No, I didn't get you. Can you repeat?
Sir, the-
Yeah.
Post receiving the order and starting of execution, the plans are redrawn, and in this phase is where we see the delays. Is that correct?
Post receiving, actually, it's not that, you know, we've redrawn the implement execution. See, what has, what will happen is, in the majority of the development contracts, sometime like, you know, the after execution—after the receipt of the order, during PDR, that is, you know, design review stage, there are many issues will get sorted out, by the user or customer, I would say, keeping in view of the complete total system requirement. That time, like, you know, some decisions we don't, we don't get, as the committees and all have to sit and go through all the details. So there are some delays in this kind of a process, and this we have been seeing for many years.
But, you know, since we are now executing a major, like, you know, complex systems, now this kind of a delays, especially in the approvals and all, are there. That is the reason I think, some of the projects got delayed. But otherwise, we are planning much ahead, like, you know, for especially the proprietary case, the moment when we come across the, demand from the customer and all, we have been planning. And, for the competitive tenders, yes, of course, though we made the designs and everything ready, but the procurement and all will start only once we conclude the PNCs. So that the planning will start from the date of, conclusion of the PNC, and, we always, you know, plan to execute within the schedule.
Vidal, you're in fact-
Thank you for the explanation. I appreciate it, sir.
Yeah.

**Problems to solve**
A. From the transcript on project delays, extract the passage between "But, you know, since" and "appreciate it, sir.", inclusive.
B. Write what comes next in the transcript on project delays, picking up after its final line.
The listing that follows is separate material and has no connection to the transcript on project delays.

**Information shown**
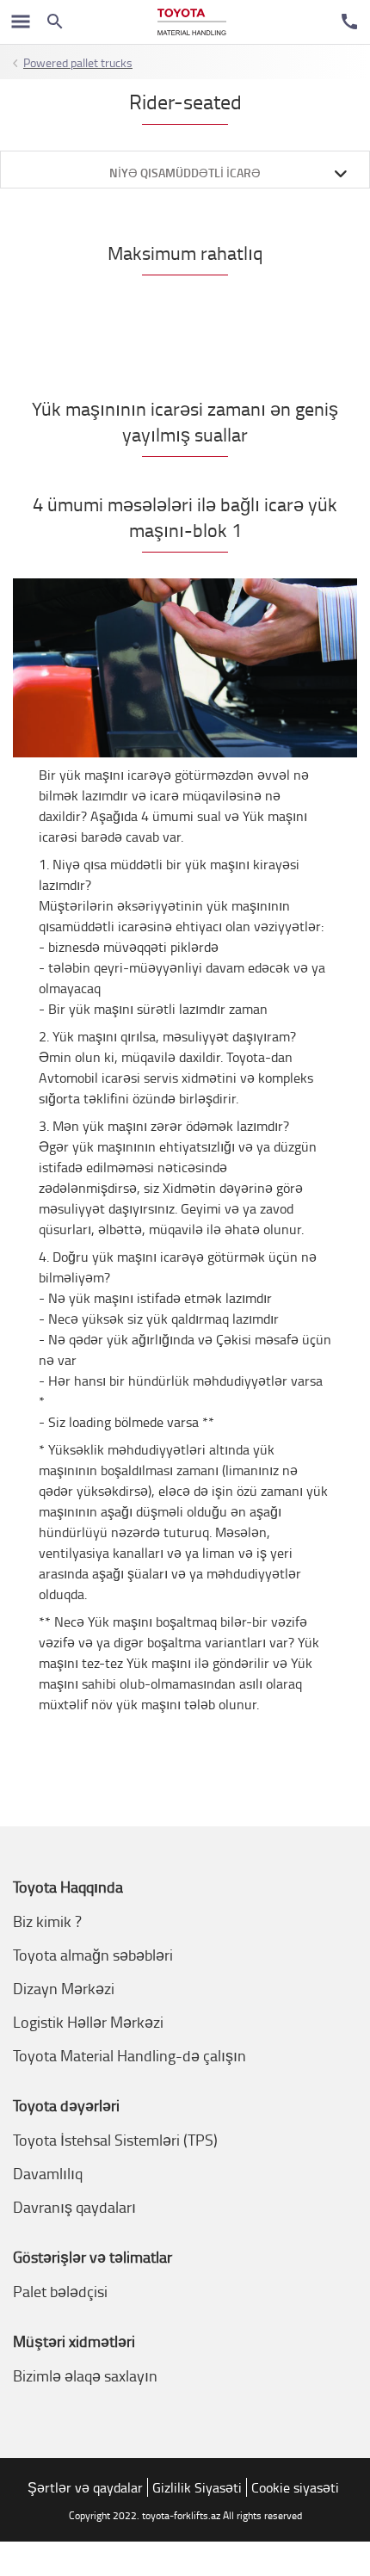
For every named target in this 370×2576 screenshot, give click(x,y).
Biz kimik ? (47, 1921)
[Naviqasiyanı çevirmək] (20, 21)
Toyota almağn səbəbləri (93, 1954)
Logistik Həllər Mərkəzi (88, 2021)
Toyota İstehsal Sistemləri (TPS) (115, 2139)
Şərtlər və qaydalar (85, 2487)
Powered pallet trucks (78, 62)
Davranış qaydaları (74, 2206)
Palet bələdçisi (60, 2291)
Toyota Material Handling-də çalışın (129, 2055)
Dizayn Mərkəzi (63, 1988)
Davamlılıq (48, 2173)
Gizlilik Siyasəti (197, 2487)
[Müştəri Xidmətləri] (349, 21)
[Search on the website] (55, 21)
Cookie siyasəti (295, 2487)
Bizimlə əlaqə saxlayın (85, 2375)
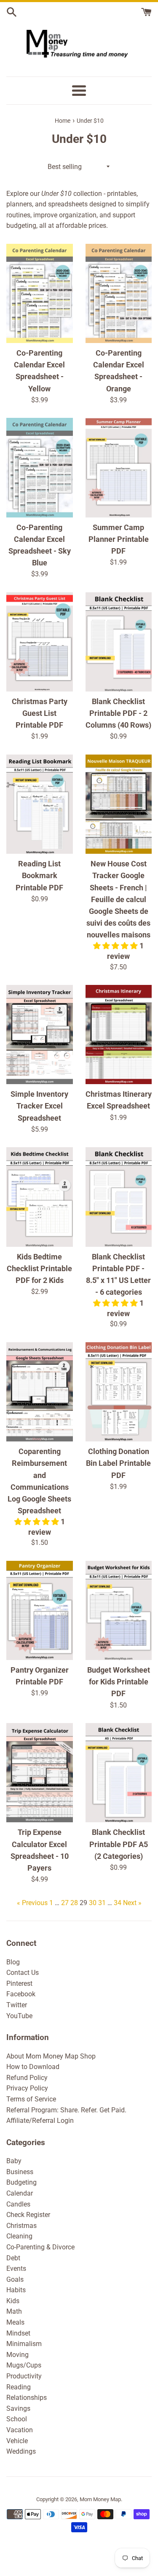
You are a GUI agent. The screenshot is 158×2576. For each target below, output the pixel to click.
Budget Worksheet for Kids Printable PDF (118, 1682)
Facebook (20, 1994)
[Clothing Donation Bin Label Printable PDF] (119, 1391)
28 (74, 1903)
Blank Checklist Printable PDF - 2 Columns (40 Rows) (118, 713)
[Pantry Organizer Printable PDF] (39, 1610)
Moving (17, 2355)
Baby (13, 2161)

**Answers below**
A.
But, you know, since we are now executing a major, like, you know, complex systems, now this kind of a delays, especially in the approvals and all, are there. That is the reason I think, some of the projects got delayed. But otherwise, we are planning much ahead, like, you know, for especially the proprietary case, the moment when we come across the, demand from the customer and all, we have been planning. And, for the competitive tenders, yes, of course, though we made the designs and everything ready, but the procurement and all will start only once we conclude the PNCs. So that the planning will start from the date of, conclusion of the PNC, and, we always, you know, plan to execute within the schedule.
Vidal, you're in fact-
Thank you for the explanation. I appreciate it, sir.

B.
Thank you. A reminder to all participants, please press star and one to ask a question. Our next question comes from the line of Vikas Singh from ICICI Securities. Please go ahead, Vikas.
Good morning, sir, and thank you for the opportunity. Sir, my first question is regarding the 114 Rafale deal. We have a JV with the same. So for the Rafale, which are going to make in India, just wanted to understand the opportunity size for us, and does we are adding this also in our the next five-year doubling of revenue capability targets?
Yeah, I would like to clarify. Our JV is with Rafale Advanced Defense Systems, Israel, not with Rafale of France.
Noted, sir. But then those 114, what I really meant that the those 114 Rafale, which are going to manufacture in India, so in the 50% or 60% component provided by basically, so radars we can supply, right? So what could be the time size for that?
Actually, as of today, in fact, we are not, we are in the supply chain, to be frank, but yes, some discussions are happening. We are discussing to indigenize a few components and subsystems in that, but it is too early to comment on the business size of this particular deal.
Let me just come in for a second here to add on to the previous gentleman's question. You know, I thought that was a very derogatory way of putting in the efforts of nearly 2,000 people who are working to deliver the numbers and a target which has been given. You know, you, being a gentleman, have addressed it very nicely. But, guys, we are not here. We have explained it multiple times. We are not here for a quarterly review. This business, we take a three to fouyear view. And if you want to use, you know, fairly harsh words, you know, which I think this is not the right company.
You know, it's your prerogative, of course, but you must understand that this business is a long-term business, which you have to look at it from a three to four year perspective. So I find it quite offensive when somebody, you know, looks at a quarterly number and pulls down the efforts of the company and the 2,000 people who work there. And we are just reiterated that we will meet the targets for the year, you know, and I'm actually will take a liberty to say we'll be more or less close to the numbers, and we have given you a guidance for the next year. This is a multipronged effort where multiple things have to come together to deliver the numbers, and you must appreciate this.
We have given you a fairly sizable growth, which has happened and which will happen in the next three to four years.
... So, just wanted to put this across very clearly for the benefit of everybody.
Can I go ahead?
Yeah, please.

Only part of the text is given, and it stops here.